- [PROBLEM SET]
1. Do the following statements agree with the article on General Mills' earnings guidance below? For each, answer yes or no and quote the article's deciding words.
(a) The guidance range of $3.87 to $3.89 was issued on March 18, 2009.
(b) The Deutsche Bank conference is being held in London.
(c) U.S. Retail sales rose 6% through the first nine months of fiscal 2009.
2. Which percentage figures appear in the article on General Mills' earnings guidance below? List every one, with what the article says it measures.
3. Extend the article on General Mills' earnings guidance below, picking up after its final sentence.

- [ARTICLE]
•••••
General Mills (GIS - Analyst Report) has again raised EPS guidance for fiscal 2009 (May fiscal year). Management stated today that earnings should be greater than the most recent guidance of between of $3.87 and $3.89 that was issued on March 18, 2009, concurrent with the third fiscal quarter’s earnings report.

Earlier, concurrent with the second fiscal quarter’s earnings report on December 17, 2008, management also raised guidance. At that time guidance was raised to the $3.83 to $3.87 range.

Today’s announcement comes ahead of the company’s meetings with European investors this week, starting with the Deutsche Bank Global Consumer and Food Retail Conference in Paris, France tomorrow.

Portfolio managers who utilize an earnings momentum style are piling in today, driving the stock up over 2 points for a 4%+ gain. With this series of positive earnings estimate revisions, these portfolio managers are gaining confidence in the future earnings outlook for General Mills.

Obviously, the company’s operations are improving. The U.S. Retail business segment is growing strongly, with sales increasing 10% through the first nine months of fiscal 2009. Though currency translations are expected to negatively impact the International segment’s sales (by approximately 6%), on a constant-currency basis net sales have grown at a 10% rate.
•••••
- [STORED RECORDS]
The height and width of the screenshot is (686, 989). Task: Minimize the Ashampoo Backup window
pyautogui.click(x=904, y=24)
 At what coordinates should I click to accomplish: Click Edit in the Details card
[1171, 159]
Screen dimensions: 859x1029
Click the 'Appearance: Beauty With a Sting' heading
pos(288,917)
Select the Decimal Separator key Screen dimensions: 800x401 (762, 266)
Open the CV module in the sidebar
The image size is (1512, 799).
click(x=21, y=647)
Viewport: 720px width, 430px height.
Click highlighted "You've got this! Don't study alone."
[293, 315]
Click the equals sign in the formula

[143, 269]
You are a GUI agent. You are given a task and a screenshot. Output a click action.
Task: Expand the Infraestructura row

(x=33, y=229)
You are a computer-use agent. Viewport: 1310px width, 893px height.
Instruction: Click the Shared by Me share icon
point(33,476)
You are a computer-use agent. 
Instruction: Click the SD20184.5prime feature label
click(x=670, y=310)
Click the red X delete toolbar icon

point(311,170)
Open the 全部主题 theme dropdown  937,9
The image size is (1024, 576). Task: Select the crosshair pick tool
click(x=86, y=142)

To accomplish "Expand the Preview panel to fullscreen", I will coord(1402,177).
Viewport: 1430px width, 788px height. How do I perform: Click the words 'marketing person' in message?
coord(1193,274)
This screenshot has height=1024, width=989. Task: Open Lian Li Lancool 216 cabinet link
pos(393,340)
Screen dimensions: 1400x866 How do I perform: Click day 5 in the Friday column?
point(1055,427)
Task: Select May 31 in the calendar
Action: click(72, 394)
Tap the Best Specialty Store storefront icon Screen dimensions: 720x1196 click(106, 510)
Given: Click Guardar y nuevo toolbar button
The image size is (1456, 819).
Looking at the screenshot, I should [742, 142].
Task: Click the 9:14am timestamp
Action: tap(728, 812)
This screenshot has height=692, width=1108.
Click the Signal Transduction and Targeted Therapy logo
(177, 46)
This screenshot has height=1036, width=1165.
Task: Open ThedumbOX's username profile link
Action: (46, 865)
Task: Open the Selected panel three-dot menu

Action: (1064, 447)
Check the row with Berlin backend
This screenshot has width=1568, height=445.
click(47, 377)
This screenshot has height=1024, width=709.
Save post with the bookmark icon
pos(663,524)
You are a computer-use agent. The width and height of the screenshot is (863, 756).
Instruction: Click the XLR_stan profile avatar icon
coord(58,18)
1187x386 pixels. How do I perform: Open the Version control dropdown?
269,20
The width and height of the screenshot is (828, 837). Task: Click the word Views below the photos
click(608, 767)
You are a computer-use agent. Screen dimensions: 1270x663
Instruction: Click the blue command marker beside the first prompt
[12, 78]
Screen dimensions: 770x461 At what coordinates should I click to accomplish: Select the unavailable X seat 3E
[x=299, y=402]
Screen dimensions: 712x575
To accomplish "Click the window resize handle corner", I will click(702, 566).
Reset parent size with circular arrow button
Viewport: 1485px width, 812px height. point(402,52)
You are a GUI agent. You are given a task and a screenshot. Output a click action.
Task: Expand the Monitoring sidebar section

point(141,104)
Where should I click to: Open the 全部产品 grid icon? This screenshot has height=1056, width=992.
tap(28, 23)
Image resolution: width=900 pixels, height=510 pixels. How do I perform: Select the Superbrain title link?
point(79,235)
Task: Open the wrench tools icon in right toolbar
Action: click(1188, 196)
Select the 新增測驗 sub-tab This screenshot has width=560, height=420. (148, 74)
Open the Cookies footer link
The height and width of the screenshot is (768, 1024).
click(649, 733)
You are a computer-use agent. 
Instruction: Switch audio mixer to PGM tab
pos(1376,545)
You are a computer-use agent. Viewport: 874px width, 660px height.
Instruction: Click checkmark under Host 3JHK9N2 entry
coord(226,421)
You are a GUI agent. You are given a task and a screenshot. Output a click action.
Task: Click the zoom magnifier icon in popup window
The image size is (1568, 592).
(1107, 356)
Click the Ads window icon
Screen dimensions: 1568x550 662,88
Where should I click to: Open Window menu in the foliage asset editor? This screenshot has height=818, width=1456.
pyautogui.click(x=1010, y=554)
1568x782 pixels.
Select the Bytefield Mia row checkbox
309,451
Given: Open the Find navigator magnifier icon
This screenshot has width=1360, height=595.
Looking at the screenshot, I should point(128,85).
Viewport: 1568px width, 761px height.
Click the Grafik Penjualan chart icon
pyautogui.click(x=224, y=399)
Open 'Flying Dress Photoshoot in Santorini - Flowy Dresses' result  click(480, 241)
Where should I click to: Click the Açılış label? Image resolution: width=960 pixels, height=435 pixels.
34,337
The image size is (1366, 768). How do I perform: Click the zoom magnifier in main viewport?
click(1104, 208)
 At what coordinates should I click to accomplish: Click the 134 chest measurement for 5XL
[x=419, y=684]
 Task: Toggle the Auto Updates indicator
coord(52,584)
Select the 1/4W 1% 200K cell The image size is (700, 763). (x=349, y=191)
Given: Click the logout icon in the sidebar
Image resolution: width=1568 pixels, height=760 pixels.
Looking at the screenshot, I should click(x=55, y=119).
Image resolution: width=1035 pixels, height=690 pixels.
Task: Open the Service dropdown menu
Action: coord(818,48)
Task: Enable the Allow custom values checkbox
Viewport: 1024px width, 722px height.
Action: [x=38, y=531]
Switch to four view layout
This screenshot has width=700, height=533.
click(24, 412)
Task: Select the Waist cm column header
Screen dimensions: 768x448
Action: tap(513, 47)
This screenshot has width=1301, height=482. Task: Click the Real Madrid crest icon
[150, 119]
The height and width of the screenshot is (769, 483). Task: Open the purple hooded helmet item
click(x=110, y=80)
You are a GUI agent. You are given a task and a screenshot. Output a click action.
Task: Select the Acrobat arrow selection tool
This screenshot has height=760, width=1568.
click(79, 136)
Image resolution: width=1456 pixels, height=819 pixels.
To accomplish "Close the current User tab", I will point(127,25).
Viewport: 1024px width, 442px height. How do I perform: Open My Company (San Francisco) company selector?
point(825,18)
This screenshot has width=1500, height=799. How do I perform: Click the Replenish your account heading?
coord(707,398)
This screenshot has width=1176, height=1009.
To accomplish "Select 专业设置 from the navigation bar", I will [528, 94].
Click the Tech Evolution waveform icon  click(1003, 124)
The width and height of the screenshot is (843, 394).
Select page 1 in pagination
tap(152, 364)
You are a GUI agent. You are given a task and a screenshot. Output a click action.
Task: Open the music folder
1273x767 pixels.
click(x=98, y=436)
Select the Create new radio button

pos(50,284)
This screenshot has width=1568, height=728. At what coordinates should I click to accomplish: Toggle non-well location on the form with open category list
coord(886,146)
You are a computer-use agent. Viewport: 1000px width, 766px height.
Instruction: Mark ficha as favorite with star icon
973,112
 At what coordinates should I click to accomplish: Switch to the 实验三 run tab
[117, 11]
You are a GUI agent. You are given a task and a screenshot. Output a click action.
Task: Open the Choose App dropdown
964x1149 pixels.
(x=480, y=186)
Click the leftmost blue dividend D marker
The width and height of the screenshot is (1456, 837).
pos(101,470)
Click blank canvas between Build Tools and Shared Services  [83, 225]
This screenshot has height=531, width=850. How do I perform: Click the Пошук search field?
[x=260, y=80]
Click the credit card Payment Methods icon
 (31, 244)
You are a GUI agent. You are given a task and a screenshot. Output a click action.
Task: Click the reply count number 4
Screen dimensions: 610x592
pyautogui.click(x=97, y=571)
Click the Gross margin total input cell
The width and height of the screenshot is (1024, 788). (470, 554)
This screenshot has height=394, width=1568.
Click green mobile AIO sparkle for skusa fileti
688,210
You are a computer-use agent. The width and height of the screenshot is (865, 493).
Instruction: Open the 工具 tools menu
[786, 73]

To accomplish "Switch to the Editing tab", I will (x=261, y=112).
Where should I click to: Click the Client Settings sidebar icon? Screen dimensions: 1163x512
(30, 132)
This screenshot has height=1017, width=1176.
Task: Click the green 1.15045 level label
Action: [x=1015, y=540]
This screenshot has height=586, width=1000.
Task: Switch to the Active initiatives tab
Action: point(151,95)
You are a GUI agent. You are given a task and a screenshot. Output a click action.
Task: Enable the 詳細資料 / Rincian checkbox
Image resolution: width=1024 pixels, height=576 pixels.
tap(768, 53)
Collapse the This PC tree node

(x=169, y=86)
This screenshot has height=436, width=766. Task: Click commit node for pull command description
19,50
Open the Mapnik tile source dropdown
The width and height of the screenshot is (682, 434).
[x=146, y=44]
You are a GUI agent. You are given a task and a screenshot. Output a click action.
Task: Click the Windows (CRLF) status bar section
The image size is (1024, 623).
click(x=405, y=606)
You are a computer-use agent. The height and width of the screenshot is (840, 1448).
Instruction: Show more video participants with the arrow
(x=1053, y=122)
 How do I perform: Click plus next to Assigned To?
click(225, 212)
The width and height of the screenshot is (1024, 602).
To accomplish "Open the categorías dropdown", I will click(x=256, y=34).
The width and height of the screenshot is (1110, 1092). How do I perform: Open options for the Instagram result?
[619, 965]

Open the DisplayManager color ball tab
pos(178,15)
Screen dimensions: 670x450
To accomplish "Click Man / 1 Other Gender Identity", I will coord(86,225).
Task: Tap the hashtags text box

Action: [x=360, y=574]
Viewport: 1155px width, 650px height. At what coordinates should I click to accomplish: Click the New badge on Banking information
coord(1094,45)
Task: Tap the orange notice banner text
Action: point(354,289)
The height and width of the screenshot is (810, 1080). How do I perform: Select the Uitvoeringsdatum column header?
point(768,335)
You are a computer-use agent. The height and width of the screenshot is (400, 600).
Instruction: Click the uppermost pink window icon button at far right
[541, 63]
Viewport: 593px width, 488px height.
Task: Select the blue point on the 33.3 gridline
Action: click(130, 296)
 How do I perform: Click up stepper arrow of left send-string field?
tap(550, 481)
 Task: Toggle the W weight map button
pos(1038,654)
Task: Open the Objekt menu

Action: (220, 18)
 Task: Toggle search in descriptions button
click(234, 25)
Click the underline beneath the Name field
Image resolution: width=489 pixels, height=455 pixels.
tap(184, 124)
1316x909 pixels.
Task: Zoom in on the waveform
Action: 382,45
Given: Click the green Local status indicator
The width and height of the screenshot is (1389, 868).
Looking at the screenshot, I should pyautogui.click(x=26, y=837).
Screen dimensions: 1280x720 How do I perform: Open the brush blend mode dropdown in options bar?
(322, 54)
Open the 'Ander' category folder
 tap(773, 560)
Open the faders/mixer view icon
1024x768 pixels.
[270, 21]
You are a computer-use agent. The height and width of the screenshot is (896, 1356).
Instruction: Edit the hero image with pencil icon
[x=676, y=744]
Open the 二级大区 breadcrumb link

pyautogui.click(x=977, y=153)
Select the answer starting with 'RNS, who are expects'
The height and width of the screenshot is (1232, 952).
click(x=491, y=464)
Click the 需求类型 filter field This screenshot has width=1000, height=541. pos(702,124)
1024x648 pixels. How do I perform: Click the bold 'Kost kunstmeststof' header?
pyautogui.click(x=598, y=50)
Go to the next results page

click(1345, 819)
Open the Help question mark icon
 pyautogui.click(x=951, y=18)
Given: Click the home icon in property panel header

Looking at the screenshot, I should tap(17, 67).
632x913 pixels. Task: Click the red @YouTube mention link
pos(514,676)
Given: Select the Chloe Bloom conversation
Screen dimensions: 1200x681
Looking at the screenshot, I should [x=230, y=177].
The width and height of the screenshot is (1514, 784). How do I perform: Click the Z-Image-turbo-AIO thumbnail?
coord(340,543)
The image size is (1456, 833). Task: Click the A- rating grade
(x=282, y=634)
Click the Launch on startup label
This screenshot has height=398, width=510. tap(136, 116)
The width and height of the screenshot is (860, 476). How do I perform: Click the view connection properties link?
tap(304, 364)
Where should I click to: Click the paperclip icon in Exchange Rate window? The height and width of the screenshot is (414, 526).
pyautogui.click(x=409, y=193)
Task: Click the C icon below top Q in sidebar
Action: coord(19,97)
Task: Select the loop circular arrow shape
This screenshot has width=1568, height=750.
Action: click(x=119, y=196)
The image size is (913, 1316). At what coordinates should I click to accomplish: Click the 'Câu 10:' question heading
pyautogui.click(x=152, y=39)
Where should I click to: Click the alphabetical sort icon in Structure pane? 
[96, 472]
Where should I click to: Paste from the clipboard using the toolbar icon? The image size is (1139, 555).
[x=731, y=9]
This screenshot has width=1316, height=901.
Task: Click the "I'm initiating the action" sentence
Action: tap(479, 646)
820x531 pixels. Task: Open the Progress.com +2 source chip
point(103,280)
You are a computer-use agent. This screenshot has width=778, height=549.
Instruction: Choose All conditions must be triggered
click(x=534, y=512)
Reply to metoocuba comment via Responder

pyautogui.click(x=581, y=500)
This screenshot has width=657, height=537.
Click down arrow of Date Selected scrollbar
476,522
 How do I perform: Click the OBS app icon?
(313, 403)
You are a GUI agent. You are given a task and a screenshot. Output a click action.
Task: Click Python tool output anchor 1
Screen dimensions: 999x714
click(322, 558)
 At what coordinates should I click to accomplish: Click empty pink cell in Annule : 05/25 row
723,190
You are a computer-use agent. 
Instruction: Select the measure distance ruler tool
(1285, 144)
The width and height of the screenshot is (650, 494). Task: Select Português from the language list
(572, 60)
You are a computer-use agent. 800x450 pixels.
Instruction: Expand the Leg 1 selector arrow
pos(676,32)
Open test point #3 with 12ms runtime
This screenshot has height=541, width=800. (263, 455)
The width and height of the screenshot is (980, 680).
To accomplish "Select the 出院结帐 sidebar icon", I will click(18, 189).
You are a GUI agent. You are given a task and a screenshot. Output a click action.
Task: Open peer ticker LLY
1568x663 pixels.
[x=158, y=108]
•••••
- [OUTPUTS BY TASK]
1.
(a) Yes: "that was issued on March 18, 2009"
(b) No: "Deutsche Bank Global Consumer and Food Retail Conference in Paris, France tomorrow"
(c) No: "with sales increasing 10% through the first nine months of fiscal 2009"

2.
- 4%+: the stock's gain today
- 10%: the increase in U.S. Retail sales through the first nine months of fiscal 2009
- approximately 6%: the expected negative impact of currency translations on the International segment's sales
- 10%: the International segment's net sales growth rate on a constant-currency basis

3.
However, the company’s Bakeries and Foodservice segment is facing a challenging year with weak domestic economy impacting the market for food eaten away-from-home. In addition, during 2009, General Mills divested foodservice businesses; therefore, net sales of the Bakeries and Foodservice segment are expected to decline in fiscal 2010.

Productivity initiatives and new product introductions should help General Mills achieve high single-digit earnings growth in fiscal 2009 and in the long term. In addition, management has implemented a strategy to enhance shareholder value. Since fiscal 2005, cash flow has been utilized to reduce debt, repurchase shares and increase dividends.

However, debt was issued in fiscal 2007, raising the company’s net debt position. Also, higher input commodity costs impeded meaningful margin expansion last year. Now the Bakeries and Foodservice segment is facing meaningful challenges. We continue to rate the stock a Hold.